# WHAT THE TASK ASKS
Set the data down once more, in full and exactly.

# LISTED ENTRIES
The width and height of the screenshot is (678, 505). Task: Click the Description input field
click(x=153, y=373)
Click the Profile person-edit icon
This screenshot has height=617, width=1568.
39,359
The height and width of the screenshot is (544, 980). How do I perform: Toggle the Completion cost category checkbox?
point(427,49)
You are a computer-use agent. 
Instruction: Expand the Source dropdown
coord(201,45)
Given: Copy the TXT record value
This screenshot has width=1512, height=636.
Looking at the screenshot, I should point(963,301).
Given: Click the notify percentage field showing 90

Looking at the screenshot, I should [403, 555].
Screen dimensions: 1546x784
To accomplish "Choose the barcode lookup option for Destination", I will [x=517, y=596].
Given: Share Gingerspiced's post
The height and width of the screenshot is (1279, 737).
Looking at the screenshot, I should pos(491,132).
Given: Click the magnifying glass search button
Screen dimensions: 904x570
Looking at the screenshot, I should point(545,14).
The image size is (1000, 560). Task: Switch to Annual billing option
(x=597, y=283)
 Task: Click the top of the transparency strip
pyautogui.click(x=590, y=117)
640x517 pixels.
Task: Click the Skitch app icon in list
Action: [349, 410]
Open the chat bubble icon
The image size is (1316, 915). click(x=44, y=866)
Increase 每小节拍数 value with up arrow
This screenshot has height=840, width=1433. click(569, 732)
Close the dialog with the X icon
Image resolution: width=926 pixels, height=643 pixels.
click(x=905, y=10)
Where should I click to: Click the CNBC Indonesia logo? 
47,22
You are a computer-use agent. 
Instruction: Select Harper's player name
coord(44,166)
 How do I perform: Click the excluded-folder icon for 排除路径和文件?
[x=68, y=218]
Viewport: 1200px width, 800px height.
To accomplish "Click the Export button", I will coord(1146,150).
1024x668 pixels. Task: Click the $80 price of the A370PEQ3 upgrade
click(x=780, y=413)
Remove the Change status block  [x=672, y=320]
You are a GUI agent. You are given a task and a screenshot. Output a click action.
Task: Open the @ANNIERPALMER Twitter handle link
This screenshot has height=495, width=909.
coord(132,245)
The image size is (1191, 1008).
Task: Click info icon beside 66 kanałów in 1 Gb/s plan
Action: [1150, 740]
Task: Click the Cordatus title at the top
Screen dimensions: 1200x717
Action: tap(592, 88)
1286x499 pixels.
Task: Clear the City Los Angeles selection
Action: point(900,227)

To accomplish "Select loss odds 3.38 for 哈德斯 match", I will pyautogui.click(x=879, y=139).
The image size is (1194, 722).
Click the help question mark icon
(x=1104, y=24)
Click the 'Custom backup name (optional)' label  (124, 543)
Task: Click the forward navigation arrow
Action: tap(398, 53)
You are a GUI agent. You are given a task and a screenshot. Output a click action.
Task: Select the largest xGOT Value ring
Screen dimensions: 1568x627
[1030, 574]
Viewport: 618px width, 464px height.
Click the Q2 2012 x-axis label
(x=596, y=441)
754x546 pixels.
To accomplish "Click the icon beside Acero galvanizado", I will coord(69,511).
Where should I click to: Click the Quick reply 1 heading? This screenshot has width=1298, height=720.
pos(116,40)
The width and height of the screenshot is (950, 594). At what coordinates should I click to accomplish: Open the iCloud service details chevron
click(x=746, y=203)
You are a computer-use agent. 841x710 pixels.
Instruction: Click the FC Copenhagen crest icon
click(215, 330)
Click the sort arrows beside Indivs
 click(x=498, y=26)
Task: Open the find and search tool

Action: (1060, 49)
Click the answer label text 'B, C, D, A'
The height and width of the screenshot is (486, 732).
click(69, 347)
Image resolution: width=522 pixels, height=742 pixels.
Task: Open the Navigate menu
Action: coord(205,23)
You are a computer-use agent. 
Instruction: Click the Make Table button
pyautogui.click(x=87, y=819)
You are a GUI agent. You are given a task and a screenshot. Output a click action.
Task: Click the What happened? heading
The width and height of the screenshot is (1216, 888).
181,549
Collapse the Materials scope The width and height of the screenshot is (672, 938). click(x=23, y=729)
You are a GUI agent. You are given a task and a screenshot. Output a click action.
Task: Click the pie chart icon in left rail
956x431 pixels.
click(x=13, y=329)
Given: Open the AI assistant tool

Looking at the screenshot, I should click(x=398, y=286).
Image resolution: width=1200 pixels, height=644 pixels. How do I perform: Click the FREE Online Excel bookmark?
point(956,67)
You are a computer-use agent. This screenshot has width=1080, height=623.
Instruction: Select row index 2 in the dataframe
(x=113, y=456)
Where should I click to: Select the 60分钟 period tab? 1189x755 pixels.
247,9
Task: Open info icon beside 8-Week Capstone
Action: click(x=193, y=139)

# ANSWER BELOW
The width and height of the screenshot is (678, 505). Task: Click the Description input field
click(x=153, y=373)
Click the Profile person-edit icon
This screenshot has height=617, width=1568.
39,359
The height and width of the screenshot is (544, 980). How do I perform: Toggle the Completion cost category checkbox?
point(427,49)
You are a computer-use agent. 
Instruction: Expand the Source dropdown
coord(201,45)
Given: Copy the TXT record value
This screenshot has width=1512, height=636.
Looking at the screenshot, I should point(963,301).
Given: Click the notify percentage field showing 90

Looking at the screenshot, I should [403, 555].
Screen dimensions: 1546x784
To accomplish "Choose the barcode lookup option for Destination", I will [x=517, y=596].
Given: Share Gingerspiced's post
The height and width of the screenshot is (1279, 737).
Looking at the screenshot, I should pos(491,132).
Given: Click the magnifying glass search button
Screen dimensions: 904x570
Looking at the screenshot, I should point(545,14).
The image size is (1000, 560). Task: Switch to Annual billing option
(x=597, y=283)
 Task: Click the top of the transparency strip
pyautogui.click(x=590, y=117)
640x517 pixels.
Task: Click the Skitch app icon in list
Action: [349, 410]
Open the chat bubble icon
The image size is (1316, 915). click(x=44, y=866)
Increase 每小节拍数 value with up arrow
This screenshot has height=840, width=1433. click(569, 732)
Close the dialog with the X icon
Image resolution: width=926 pixels, height=643 pixels.
click(x=905, y=10)
Where should I click to: Click the CNBC Indonesia logo? 
47,22
You are a computer-use agent. 
Instruction: Select Harper's player name
coord(44,166)
 How do I perform: Click the excluded-folder icon for 排除路径和文件?
[x=68, y=218]
Viewport: 1200px width, 800px height.
To accomplish "Click the Export button", I will coord(1146,150).
1024x668 pixels. Task: Click the $80 price of the A370PEQ3 upgrade
click(x=780, y=413)
Remove the Change status block  [x=672, y=320]
You are a GUI agent. You are given a task and a screenshot. Output a click action.
Task: Open the @ANNIERPALMER Twitter handle link
This screenshot has height=495, width=909.
coord(132,245)
The image size is (1191, 1008).
Task: Click info icon beside 66 kanałów in 1 Gb/s plan
Action: [1150, 740]
Task: Click the Cordatus title at the top
Screen dimensions: 1200x717
Action: tap(592, 88)
1286x499 pixels.
Task: Clear the City Los Angeles selection
Action: point(900,227)

To accomplish "Select loss odds 3.38 for 哈德斯 match", I will pyautogui.click(x=879, y=139).
The image size is (1194, 722).
Click the help question mark icon
(x=1104, y=24)
Click the 'Custom backup name (optional)' label  (124, 543)
Task: Click the forward navigation arrow
Action: tap(398, 53)
You are a GUI agent. You are given a task and a screenshot. Output a click action.
Task: Select the largest xGOT Value ring
Screen dimensions: 1568x627
[1030, 574]
Viewport: 618px width, 464px height.
Click the Q2 2012 x-axis label
(x=596, y=441)
754x546 pixels.
To accomplish "Click the icon beside Acero galvanizado", I will coord(69,511).
Where should I click to: Click the Quick reply 1 heading? This screenshot has width=1298, height=720.
pos(116,40)
The width and height of the screenshot is (950, 594). At what coordinates should I click to accomplish: Open the iCloud service details chevron
click(x=746, y=203)
You are a computer-use agent. 841x710 pixels.
Instruction: Click the FC Copenhagen crest icon
click(215, 330)
Click the sort arrows beside Indivs
 click(x=498, y=26)
Task: Open the find and search tool

Action: (1060, 49)
Click the answer label text 'B, C, D, A'
The height and width of the screenshot is (486, 732).
click(69, 347)
Image resolution: width=522 pixels, height=742 pixels.
Task: Open the Navigate menu
Action: coord(205,23)
You are a computer-use agent. 
Instruction: Click the Make Table button
pyautogui.click(x=87, y=819)
You are a GUI agent. You are given a task and a screenshot. Output a click action.
Task: Click the What happened? heading
The width and height of the screenshot is (1216, 888).
181,549
Collapse the Materials scope The width and height of the screenshot is (672, 938). click(x=23, y=729)
You are a GUI agent. You are given a task and a screenshot. Output a click action.
Task: Click the pie chart icon in left rail
956x431 pixels.
click(x=13, y=329)
Given: Open the AI assistant tool

Looking at the screenshot, I should click(x=398, y=286).
Image resolution: width=1200 pixels, height=644 pixels. How do I perform: Click the FREE Online Excel bookmark?
point(956,67)
You are a computer-use agent. This screenshot has width=1080, height=623.
Instruction: Select row index 2 in the dataframe
(x=113, y=456)
Where should I click to: Select the 60分钟 period tab? 1189x755 pixels.
247,9
Task: Open info icon beside 8-Week Capstone
Action: click(x=193, y=139)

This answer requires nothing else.